Notation: $B_\rho(x)$ is an open ball of radius $\rho$ centered at $x,$ and $\mathbb{N}$ denotes the natural numbers.
i) $\implies$ ii): Let $\{p_i\}$ be an infinte sequence in $X.$ The set $S = \{p_1, p_2, \dots\}$ must have a cluster point, call it $p.$ If $S$ did not have a cluster point, then every open ball in $X$ would contain only a finite number of points. Since $X$ is compact and every cover has a finite subcover, this would imply that $S$ is not infinite. Since $S$ has a cluster point $p,$ pick $n_1 \in \mathbb{N}$ such that $p_{n_1} \in B_1(p).$ Then $n_2 > n_1$ such that $p_{n_2} \in B_{1/2}(p),$ and so on. Then $p_{n_k}$ for $k = 1,2,\dots$ will be a subsequence that converges because the n-th term will be less than $1/n$ away from $p.$
ii) $\implies$ i) : Let $C = \{O_1, O_2 , \dots\}$ be a countable open cover of $X,$ and suppose that there is no finite subcover that covers $X.$ Let $x_1 \notin O_1$ but $x_1 \in X,$ $x_2 \notin O_1 \cup O_2$ but $x_2 \in X$ and so on. One may always be able to pick such a point because no finite number of $O_i's$ cover $X.$ By hypothesis, the sequence $\{x_i\}_{i=1}^\infty$ must have a convergent subsequence that converges to $x \in X.$ Since $x \in X,$ $x \in O_n$ for some $n.$ But this would mean that an infinte number of points must be in that $O_n,$ which is not allowed by the construction of the sequence $\{x_n\},$ thus a contradiction.
i) $\implies$ iii) : Let $C$ be the open cover $\{B_\epsilon(x)| x \in X\},$ where $\epsilon > 0.$ Since $X$ is compact, a finite number of $B_\epsilon$'s cover $X,$ hence there exists an $\epsilon$ net for $X,$ meaning its totally bounded.

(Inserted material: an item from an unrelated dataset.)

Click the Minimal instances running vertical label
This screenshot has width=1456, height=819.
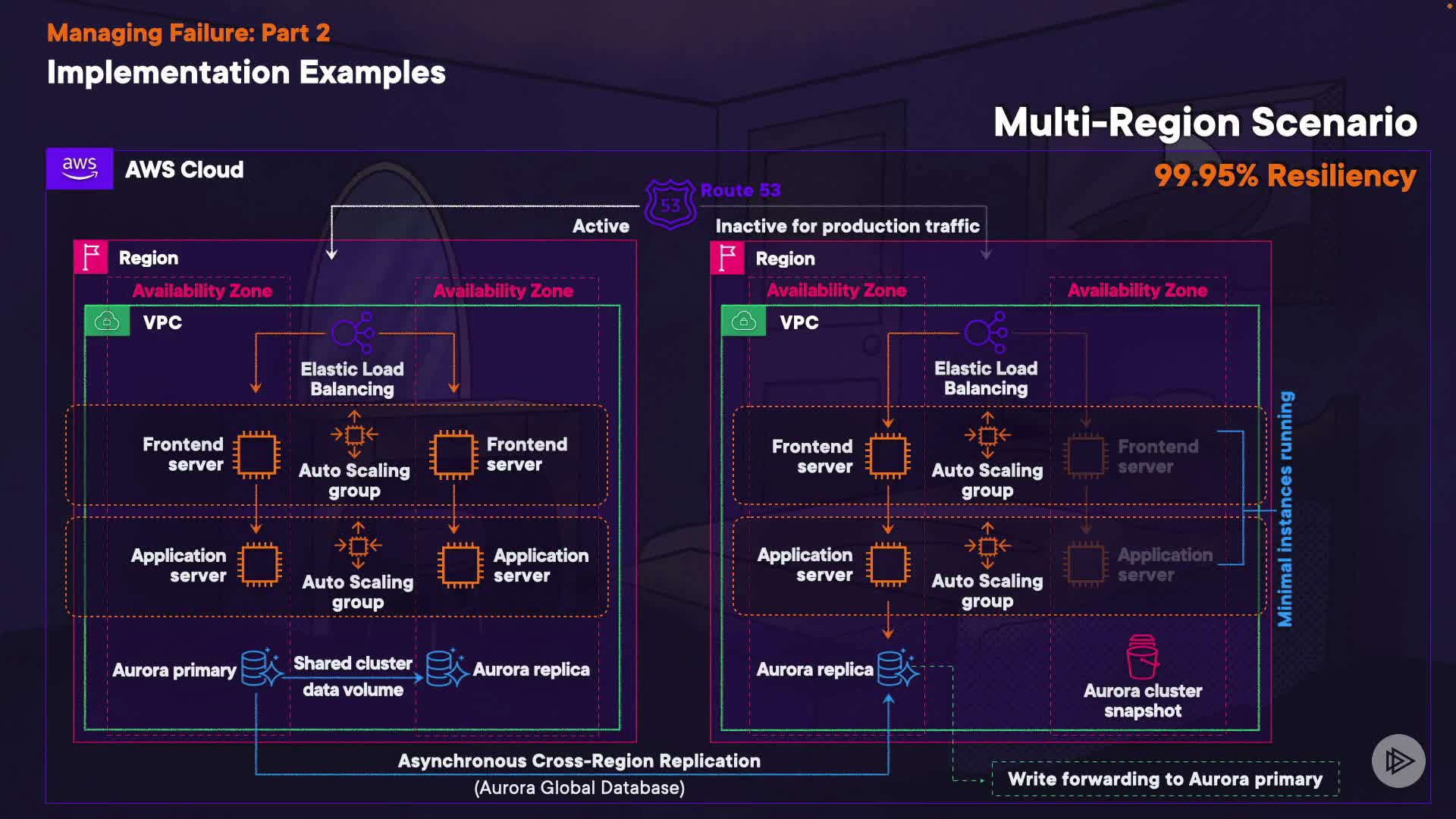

Directly showing i) implies iii) seems excessive because i) implies ii) which trivially implies iii). I'd be interested to see a direct method if anyone knows one.
ii) $\implies$ iii) : Let $\epsilon > 0$ and assume that no finite collection of $B_\epsilon$ covers $X.$ Then for any finite collection of points in $X,$ namely $\{x_1, x_2, \dots, x_n\}$ there exists an $x \in X$ such that $d(x,x_i) > \epsilon$ for $i = 1, \dots, n.$ Let $y_n := x$ in this case. Then it is clear that the sequence $\{y_n\}$ has no convergent subsequence because $d(y_n,y_m) > \epsilon$ for all $n,m$ not equal. Completeness is trivially implied by ii), because if $X$ weren't complete, there would exist a Cauchy sequence in $X$ that didn't converge contradicting ii).
iii) $\implies$ ii) Letting $\{p_i\}$ be a sequence in $X,$ at least 1 $B_\epsilon$ contains an infinite number of points. One may then construct a nested sequence of $\epsilon$-balls, each of which contain an infinite number of $p_i$'s. Using this nested sequence to create a subsequence of $p_i$'s, completeness implies that this subsequence will in fact converge in $X.$
iii) $\implies$ i) Incomplete - I've had some trouble showing this result directly without first using $iii) \implies ii) \implies i).$ I'd be interested to see how its done.